“Dios... es rico en
misericordia”
(Efesios 2:4).
La
misericordia es aquella compasión y bondad que Dios manifiesta a los que son
culpables y débiles o están en angustia y necesidad. Las Escrituras hacen
hincapié en que Dios es rico en misericordia (Efesios 2:4), y grande en
misericordia (Salmo 86:5). Su misericordia es abundante (1 Pedro 1:3); grande
es hasta los cielos (Salmo 57:10). “Porque como la altura de los cielos sobre
la tierra, engrandeció su misericordia sobre los que le temen” (Salmo 103:11).
De Dios se dice que es “Padre de misericordias” (2Co_1:3) y que es “muy
misericordioso y compasivo” (Santiago 5:11). Es imparcial cuando otorga Su
misericordia: “hace salir su sol sobre malos y buenos, y hace llover sobre
justos e injustos” (Mateos 5:45). Los hombres no se salvan por obras de
justicia (Tito 3:5) sino por Su soberana misericordia (Éxodo 33:19; Romanos
9:15). Su misericordia permanece para siempre sobre los que le temen (Salmo 136:1; Lucas
1:50), pero al impenitente la misericordia le alcanza solamente en esta vida.
Hay una diferencia entre gracia y misericordia.

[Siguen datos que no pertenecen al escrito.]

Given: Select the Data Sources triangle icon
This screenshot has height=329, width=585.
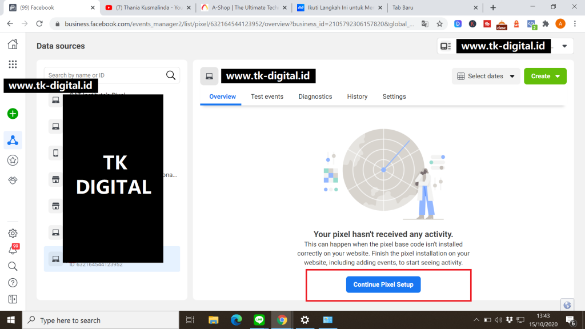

Gracia significa que
Dios me colma de bendiciones que no merezco. La misericordia significa que no
me castiga como merezco.
Cada
doctrina de la Escritura trae consigo obligaciones. Las misericordias de Dios
requieren, en primer lugar, que presentemos nuestros cuerpos en sacrificio
vivo, santo, aceptable a Dios (Rom_12:1). Esto es lo más razonable, racional,
sano y sensible que podemos hacer.
También es
verdad que Dios quiere que seamos misericordiosos los unos con los otros. Ha
prometido una recompensa especial para el misericordioso: “alcanzarán
misericordia” (Mateo 5:7). El Señor quiere misericordia y no sacrificio (Mateo 9:13),
es decir, los grandes actos de sacrificio son inaceptables si están separados
de la piedad personal.
El buen
samaritano es aquel que muestra misericordia a su prójimo. Esta misericordia se
deja ver cuando alimentamos al hambriento, vestimos al pobre, atendemos al
enfermo, visitamos a las viudas y a los huérfanos, y lloramos con los que
lloran.
Somos
misericordiosos cuando rehusamos vengarnos de alguien que nos ha hecho mal, o
acogemos compasivamente a aquellos que han fracasado.
Recordando
lo que somos, debemos orar pidiendo misericordia por nosotros mismos (Hebreos 4:16)
y por los demás (Gálatas 6:16; 1 Timoteo 1:2).
Por último,
las misericordias de Dios deben afinar nuestros corazones para cantar Sus
alabanzas.
Cuando todas tus maravillas
¡Oh mi Dios!
Mi alma resucitada contempla,
Transportado por la visión
Me lleno de amor, asombro y admiración.
Mi alma resucitada contempla,
Transportado por la visión
Me lleno de amor, asombro y admiración.